[DATASET EXCERPTS start]

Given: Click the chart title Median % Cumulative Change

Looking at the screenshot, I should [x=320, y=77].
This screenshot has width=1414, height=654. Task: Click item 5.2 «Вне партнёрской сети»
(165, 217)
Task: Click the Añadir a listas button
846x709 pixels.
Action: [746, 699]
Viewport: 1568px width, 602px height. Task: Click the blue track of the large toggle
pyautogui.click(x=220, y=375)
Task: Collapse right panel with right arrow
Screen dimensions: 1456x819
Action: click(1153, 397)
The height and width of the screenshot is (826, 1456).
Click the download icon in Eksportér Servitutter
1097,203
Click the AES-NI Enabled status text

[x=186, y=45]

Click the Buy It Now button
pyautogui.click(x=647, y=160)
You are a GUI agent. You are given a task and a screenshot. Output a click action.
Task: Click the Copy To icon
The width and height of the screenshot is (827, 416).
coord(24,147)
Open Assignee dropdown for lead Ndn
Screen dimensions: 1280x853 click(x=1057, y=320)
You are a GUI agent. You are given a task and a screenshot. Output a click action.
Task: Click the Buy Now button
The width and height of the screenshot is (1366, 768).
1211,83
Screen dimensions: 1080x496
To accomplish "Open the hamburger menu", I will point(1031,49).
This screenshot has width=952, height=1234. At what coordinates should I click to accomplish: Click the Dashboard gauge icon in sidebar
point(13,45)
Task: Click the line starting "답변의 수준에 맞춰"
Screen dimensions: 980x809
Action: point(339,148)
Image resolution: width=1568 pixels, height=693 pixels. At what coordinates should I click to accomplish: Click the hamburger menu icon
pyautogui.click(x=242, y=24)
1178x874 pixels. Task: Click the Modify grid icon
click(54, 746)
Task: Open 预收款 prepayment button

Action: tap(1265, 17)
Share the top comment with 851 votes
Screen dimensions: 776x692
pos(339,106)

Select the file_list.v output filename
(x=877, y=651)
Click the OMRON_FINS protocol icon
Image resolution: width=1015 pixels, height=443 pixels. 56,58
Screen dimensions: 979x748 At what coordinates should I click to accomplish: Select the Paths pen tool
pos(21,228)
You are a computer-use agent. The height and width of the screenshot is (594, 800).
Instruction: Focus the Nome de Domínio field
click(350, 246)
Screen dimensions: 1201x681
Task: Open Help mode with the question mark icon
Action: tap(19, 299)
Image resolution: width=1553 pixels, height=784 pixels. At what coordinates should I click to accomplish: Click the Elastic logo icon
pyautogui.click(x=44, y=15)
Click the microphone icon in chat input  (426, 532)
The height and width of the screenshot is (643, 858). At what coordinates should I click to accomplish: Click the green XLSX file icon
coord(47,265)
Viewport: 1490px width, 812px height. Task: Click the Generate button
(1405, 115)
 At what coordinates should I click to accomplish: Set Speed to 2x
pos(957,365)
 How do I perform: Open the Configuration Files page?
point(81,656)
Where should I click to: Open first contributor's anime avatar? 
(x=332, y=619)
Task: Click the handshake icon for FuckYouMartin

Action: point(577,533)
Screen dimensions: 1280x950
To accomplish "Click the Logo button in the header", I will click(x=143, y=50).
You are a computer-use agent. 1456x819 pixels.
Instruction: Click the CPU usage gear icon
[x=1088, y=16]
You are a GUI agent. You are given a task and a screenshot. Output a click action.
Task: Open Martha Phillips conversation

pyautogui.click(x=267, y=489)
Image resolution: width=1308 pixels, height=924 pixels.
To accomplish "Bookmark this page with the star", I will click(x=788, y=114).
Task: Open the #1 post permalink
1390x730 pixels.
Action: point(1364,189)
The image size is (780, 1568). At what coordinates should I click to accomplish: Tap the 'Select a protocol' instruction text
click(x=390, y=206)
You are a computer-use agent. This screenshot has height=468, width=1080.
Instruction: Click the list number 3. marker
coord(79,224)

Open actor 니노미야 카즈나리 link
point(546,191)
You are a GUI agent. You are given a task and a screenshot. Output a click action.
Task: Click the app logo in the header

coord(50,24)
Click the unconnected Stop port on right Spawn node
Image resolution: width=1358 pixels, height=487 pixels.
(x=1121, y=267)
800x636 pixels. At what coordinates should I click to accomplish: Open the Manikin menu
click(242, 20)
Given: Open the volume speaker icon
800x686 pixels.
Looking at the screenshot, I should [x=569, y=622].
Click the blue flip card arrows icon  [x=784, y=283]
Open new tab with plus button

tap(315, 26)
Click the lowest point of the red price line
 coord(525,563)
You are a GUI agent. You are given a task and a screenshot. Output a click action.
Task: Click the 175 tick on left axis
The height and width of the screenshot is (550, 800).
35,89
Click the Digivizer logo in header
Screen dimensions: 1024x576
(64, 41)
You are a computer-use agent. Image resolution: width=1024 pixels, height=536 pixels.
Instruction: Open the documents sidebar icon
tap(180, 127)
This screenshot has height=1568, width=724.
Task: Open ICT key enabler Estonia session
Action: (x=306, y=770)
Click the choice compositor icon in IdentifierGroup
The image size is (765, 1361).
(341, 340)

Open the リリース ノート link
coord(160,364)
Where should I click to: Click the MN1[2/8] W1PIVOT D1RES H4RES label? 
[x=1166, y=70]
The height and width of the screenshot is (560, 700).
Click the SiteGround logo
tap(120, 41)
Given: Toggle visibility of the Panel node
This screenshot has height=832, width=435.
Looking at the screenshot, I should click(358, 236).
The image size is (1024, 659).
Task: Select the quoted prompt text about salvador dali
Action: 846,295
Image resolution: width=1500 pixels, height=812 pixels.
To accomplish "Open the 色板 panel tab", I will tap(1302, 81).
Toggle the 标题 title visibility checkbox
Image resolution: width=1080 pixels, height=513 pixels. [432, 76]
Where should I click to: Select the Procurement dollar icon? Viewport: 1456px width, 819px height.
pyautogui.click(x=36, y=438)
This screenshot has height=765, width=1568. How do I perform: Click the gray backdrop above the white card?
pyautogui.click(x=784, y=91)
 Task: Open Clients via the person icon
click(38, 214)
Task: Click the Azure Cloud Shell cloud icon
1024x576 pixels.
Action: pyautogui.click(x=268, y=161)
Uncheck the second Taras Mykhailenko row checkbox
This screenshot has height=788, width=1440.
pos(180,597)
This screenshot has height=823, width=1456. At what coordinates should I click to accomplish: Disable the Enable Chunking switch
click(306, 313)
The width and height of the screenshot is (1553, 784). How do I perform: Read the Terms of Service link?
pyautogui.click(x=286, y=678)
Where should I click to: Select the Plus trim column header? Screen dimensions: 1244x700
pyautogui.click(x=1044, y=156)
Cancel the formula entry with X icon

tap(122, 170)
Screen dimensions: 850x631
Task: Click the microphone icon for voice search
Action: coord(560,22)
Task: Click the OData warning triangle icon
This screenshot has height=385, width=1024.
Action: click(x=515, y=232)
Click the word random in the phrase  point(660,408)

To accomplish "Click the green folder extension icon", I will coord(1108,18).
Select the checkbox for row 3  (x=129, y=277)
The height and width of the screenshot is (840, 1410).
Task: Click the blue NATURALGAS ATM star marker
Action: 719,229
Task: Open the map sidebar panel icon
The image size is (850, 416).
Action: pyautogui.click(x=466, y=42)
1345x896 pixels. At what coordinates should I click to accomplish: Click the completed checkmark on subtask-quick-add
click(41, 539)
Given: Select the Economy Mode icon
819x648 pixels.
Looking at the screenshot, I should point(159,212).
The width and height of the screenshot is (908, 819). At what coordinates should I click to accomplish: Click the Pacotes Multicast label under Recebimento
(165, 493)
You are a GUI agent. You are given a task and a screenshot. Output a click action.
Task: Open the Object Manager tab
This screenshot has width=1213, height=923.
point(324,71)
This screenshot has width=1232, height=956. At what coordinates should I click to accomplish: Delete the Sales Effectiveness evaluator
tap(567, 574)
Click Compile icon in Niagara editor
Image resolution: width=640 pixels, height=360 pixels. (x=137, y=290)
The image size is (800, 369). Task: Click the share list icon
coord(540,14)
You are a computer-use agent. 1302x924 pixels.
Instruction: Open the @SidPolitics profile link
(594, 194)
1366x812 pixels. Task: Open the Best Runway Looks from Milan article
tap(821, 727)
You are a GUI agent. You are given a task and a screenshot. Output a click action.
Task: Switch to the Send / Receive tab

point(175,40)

[DATASET EXCERPTS end]

> [EXERCISE DETAILS]:
Could you give the part that opens with the line containing "This screenshot has height=765, width=1568." and closes with the line containing "pyautogui.click(x=286, y=678)", both lines included, as a Markdown table with a Row column holding each row's number and an Item line column holding the line itself, leaving out any blank lines?

> [WRITTEN ANSWER]:
| Row | Item line |
|---|---|
| 1 | This screenshot has height=765, width=1568. How do I perform: Click the gray backdrop above the white card? |
| 2 | pyautogui.click(x=784, y=91) |
| 3 |  Task: Open Clients via the person icon |
| 4 | click(38, 214) |
| 5 | Task: Click the Azure Cloud Shell cloud icon |
| 6 | 1024x576 pixels. |
| 7 | Action: pyautogui.click(x=268, y=161) |
| 8 | Uncheck the second Taras Mykhailenko row checkbox |
| 9 | This screenshot has height=788, width=1440. |
| 10 | pos(180,597) |
| 11 | This screenshot has height=823, width=1456. At what coordinates should I click to accomplish: Disable the Enable Chunking switch |
| 12 | click(306, 313) |
| 13 | The width and height of the screenshot is (1553, 784). How do I perform: Read the Terms of Service link? |
| 14 | pyautogui.click(x=286, y=678) |